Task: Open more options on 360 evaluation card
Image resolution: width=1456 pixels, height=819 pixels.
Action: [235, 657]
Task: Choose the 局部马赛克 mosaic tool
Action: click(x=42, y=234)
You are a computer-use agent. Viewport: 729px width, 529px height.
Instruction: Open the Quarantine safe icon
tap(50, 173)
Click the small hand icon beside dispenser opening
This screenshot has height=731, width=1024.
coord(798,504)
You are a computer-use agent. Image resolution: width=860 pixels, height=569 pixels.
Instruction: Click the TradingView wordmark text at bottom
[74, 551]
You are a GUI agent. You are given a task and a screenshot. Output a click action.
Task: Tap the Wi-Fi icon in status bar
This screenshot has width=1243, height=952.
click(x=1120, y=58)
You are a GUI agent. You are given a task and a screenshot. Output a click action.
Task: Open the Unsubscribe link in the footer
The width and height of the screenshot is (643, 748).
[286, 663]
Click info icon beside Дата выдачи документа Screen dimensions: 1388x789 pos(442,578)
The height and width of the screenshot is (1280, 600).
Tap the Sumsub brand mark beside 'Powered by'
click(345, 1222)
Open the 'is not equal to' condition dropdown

→ **WHAT IS EXPECTED**: Retype the listing above, exactly and in full.

→ **SOLUTION**:
Task: Open more options on 360 evaluation card
Image resolution: width=1456 pixels, height=819 pixels.
Action: [235, 657]
Task: Choose the 局部马赛克 mosaic tool
Action: click(x=42, y=234)
You are a computer-use agent. Viewport: 729px width, 529px height.
Instruction: Open the Quarantine safe icon
tap(50, 173)
Click the small hand icon beside dispenser opening
This screenshot has height=731, width=1024.
coord(798,504)
You are a computer-use agent. Image resolution: width=860 pixels, height=569 pixels.
Instruction: Click the TradingView wordmark text at bottom
[74, 551]
You are a GUI agent. You are given a task and a screenshot. Output a click action.
Task: Tap the Wi-Fi icon in status bar
This screenshot has width=1243, height=952.
click(x=1120, y=58)
You are a GUI agent. You are given a task and a screenshot. Output a click action.
Task: Open the Unsubscribe link in the footer
The width and height of the screenshot is (643, 748).
[286, 663]
Click info icon beside Дата выдачи документа Screen dimensions: 1388x789 pos(442,578)
The height and width of the screenshot is (1280, 600).
Tap the Sumsub brand mark beside 'Powered by'
click(345, 1222)
Open the 'is not equal to' condition dropdown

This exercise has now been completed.